Thanks for your hints!
The reflector was well insulated and the pressure was sufficient to keep the star close enough to the heathsink (I noticed that when fully screwed, the reflector made the star slightly twist, indicating that it was firmly pressed against the heatsink). Unfortunately, I verified that 2.6 were too much the worst way. In fact, running a discharge test on the torch fried my led at around 10 minutes. I have a spare 16mm xpg-r5 star, I'll try to replace the burned one and block it with screws, as you suggested.


----------



## PlayboyJoeShmoe

*Re: Kaidomain WF 502B with R5*



CampingLED said:


> X*R*-G, When were they released?



OK my bad. XP-G ok?


----------



## old4570

vivid said:


> Guys I was wondering if you could help me pick out a flashlight. Normally I buy cheap flashlights when I see them on special. My last buy was for a couple of 14 superbright LED 3AAA flashlight from an electonics website for sub $5. Not a bad light but I know there must be better.
> 
> I will be buying multiple of these (get the discount from DX) for my home and cars. I want it to be a little bit of everything, good throw but also reasonable flood, bright and compact in size. Generally a great every day light.
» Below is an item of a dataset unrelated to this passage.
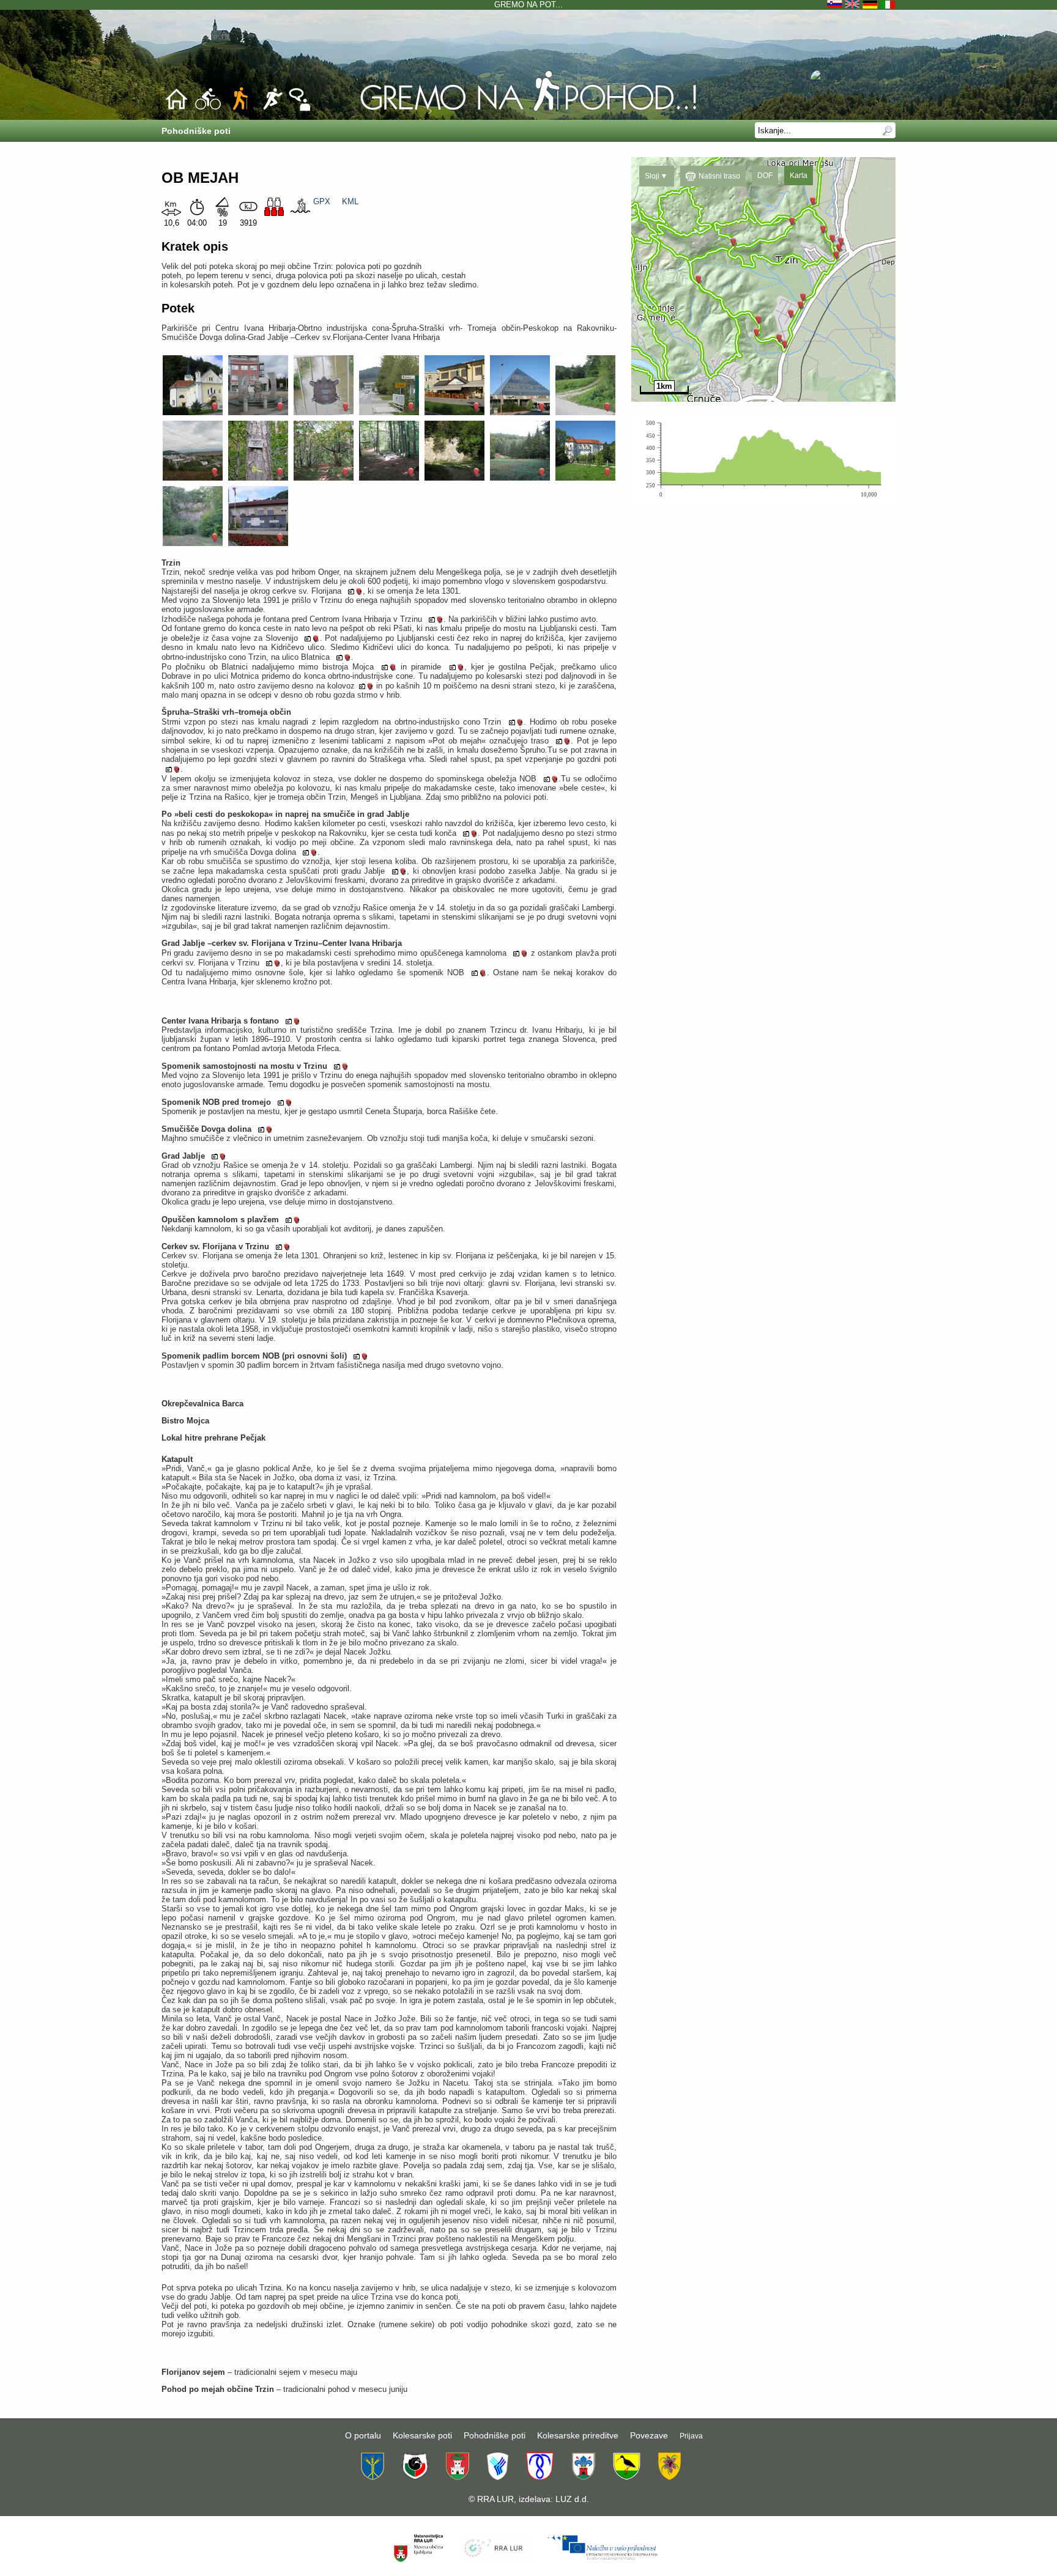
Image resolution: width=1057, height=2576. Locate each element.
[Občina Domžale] (372, 2477)
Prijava (691, 2436)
I will use it for anything from task lighting, moving around in the dark to monitoring the back yard (30m).
> 
> One item that makes my search a little harder... I just invested in some duraloops AA and AAA and want to utilize these cells. I don't mind if the flashlight needs multiple calls to operate. When looking through the highly rated lights on the first post, most lights were geared towards specialty batteries, or at least worked much better with the specialty cells.
> 
> As its a everyday light I don't really need too many modes, maybe just a hi/low mode. I do prefer a positive clicky to a reverse.
> 
> if unable to recommend a particular flashlight could you give me tips for things to look for such as bulb type, min light output and throw etc.
> 
> thanks in advance.
> Mark


 
AA / or AAA / or CR123A or 18650 ...

Multiple batts are OK ? 

If you check out DX , they have lots of 3xAAA lights ..
I like multi mode , and the SAIK SA8 is 3 mode , only the driver is a little iffy with higher voltage , stick to 4.2/4.5v and you should be ok . 

Actually I need to order another for Christmas .


----------



## Slash5

*Re: Kaidomain WF 502B with R5*



superpila said:


> I just got the ultrafire wf-502b from KD, with 5 modes XP-G R5:
> 
> high: 2.60A (OMG!!!!)
> medium: 0.9A
> low: 0.15A
> 
> This explains why it was so much brighter than the R2 version which “just” runs on 1.0A . The R5 is DD at high, and PWM (the flickering is barely noticeable) at lower settings.
> 2.6A (although it quickly drops to 2.2 after a couple of minutes) is definitely not a good idea for this emitter, especially with such a poor thermal design of the dropin.


I ordered the 501B when it appeared on the KD site. I've had it for a couple of weeks and like it a lot. Nice big, smooth beam, great for walking the dogs. My emitter is off center just like yours - so bad I expected it to cutoff part of beam. But it doesn't seem to hurt.
I like it enough that I've ordered a drop in to put in a Solarforce.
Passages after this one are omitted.